O conto versa sobre uma festa na floresta, com a presença de seres mitológicos da Amazônia. O detalhe é seu longo tamanho, com muitos efeitos sonoros marcando a história: de sons de pássaros a assobios determinando a entrada de cada um dos personagens:

Era noite na floresta. O canto dos pássaros bêbados fazia coro com grilos chapados e com o coachar dos sapos que já estavam com a cara enfiada na vala. Serpentinas de vagalumes faziam trenzinho entre cipós. Era um carnaval de muita luz e pouca vergonha. Uma borboleta azul inteiramente nua e bêbada tentou pousar num galho, mas bateu numa folha, quebrou a asa e começou a chorar. Pouco depois a carruagem da Matinta Perera chegou. Com os cabelos desgrenhados a velha desceu da gigantesca jaca e farejou o ar em busca de fumo e outras drogas silvestres para consumir. De seu vestido rasgado até as coxas saiam cobras e insetos perigosos para se enfiarem na festa que os outros bichos faziam na floresta. Rastejaram por entre as folhas no chão. Subiram em árvores. Mas não envenenaram a vida de ninguém porque eles gostaram da festa e a Matinta Perera também. ‘Quero bebida e fumo’, ela pediu. E uma lacraia foi buscar. Um pouco mais tarde chegou a Boiuna: do tamanho do mundo; querendo arrastar a floresta para o seu estômago; querendo estrangular a noite com seu corpo; abrindo uma bocarra do tamanho de um ônibus, revelando assim a caverna que eram suas entranhas salpicadas de carne de animais e dos restos da professora Carmosina, devorada mês passado. A Matinta assobiou para Boiuna, como quem diz: ‘seja bem vinda minha amiga, pode sentar em qualquer lugar’. A cobrona se dobrou um pouco e cuspiu um igarapé no meio da festa. Foi uma festa. A Matinta assobiou de novo de alegria. Havia peixes, havia girinos, havia vida. ‘Viva a Boiuna!’, gritaram todos. A grande pitom se contentou em mergulhar no igarapé e ficar ali a noite toda. Depois chegou o lobisomem com as roupas rasgadas de fúria. Trouxe amigos: sete cães vadios que montaram um karaokê e ficaram uivando a noite inteira. Enquanto isso, o lobisomem puxava conversa com a onça. Os dois pareciam mastigar cada palavra dita, deixando só a carcaça da conversa no chão. Uma cascavel passou com o chocalho no rabo, mas ninguém fez piada disso. Ela hipnotizou e comeu dois ratos do mato, enquanto a floresta se enchia ainda mais de sons. A cascavel foi embora com a chegada do gigantesco Mapingüari. Ele já vinha de outra festa dando passos que pareciam o coração da terra batendo. Com seu único olho observou a festa. Avaliou cada ser vivo com ideias de devoramentos. Babou uma baba comprida que

chegou ao chão. Deu um piscar de olho para Matinta Perera, seu ex-amor e foi embora. Seguiu em frente. Não havia antas ali, ele queria antas para comer e foi atrás delas. Depois que o monstro foi embora a Matinta Perera parece que ficou triste. Sem despedir-se foi embora também. Deixando no ar, a sinfonia dos animais noturnos, a alegria dos grilos tombados e dos sapos esgotados de luar. Foi embora a Matinta, dando uma tragada no fumo que a lacraia lhe trouxe. Foi embora. Envolta na fumaça densa de uma saudade imensa. Do que mais ela sentia falta? Era dos beijos do Mapingüari.

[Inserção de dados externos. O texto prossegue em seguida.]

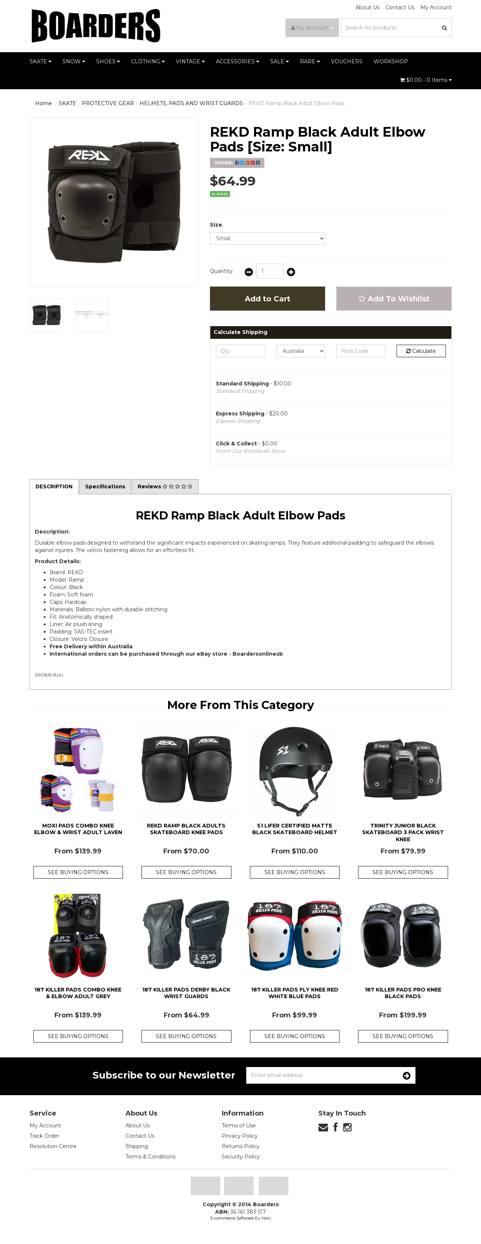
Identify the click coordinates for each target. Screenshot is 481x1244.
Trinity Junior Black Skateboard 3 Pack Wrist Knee (403, 833)
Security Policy (241, 1157)
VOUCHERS (347, 61)
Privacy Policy (240, 1136)
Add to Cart (267, 298)
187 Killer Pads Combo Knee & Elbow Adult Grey (77, 993)
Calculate (421, 351)
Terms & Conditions (151, 1157)
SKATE (40, 61)
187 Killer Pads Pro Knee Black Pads (403, 993)
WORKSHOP (391, 61)
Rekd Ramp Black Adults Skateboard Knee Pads (186, 829)
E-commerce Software (232, 1218)
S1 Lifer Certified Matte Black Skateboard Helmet (294, 829)
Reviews (167, 487)
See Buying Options (78, 872)
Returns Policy (241, 1146)
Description (55, 487)
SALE (279, 61)
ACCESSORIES (237, 61)
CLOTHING (148, 61)
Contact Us (399, 7)
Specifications (107, 487)
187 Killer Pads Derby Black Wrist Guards (186, 993)
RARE (310, 61)
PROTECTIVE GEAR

Na história, traços de humor, suspense, terror e drama estão presentes como pede uma boa história. Animais são humanizados e a surpresa fica por conta de uma Matinta apaixonada. A temida feiticeira da floresta apresenta ares tristes de alguém que sofre por amor. O ser amado não poderia ser outro, a não ser o Mapigüari, um lendário animal gigante, coberto de pêlos, que vive na floresta amazônica. O programa apresenta ainda experimentações sonoras com a peça “Ouvir-o-Peso” da pesquisadora Marta Geórgia e outra do músico Albery Albuquerque Jr., no seu CD “Timbres da Natureza Amazônica”, no qual apresenta o pássaro uirapuru interagindo com instrumentos de cordas.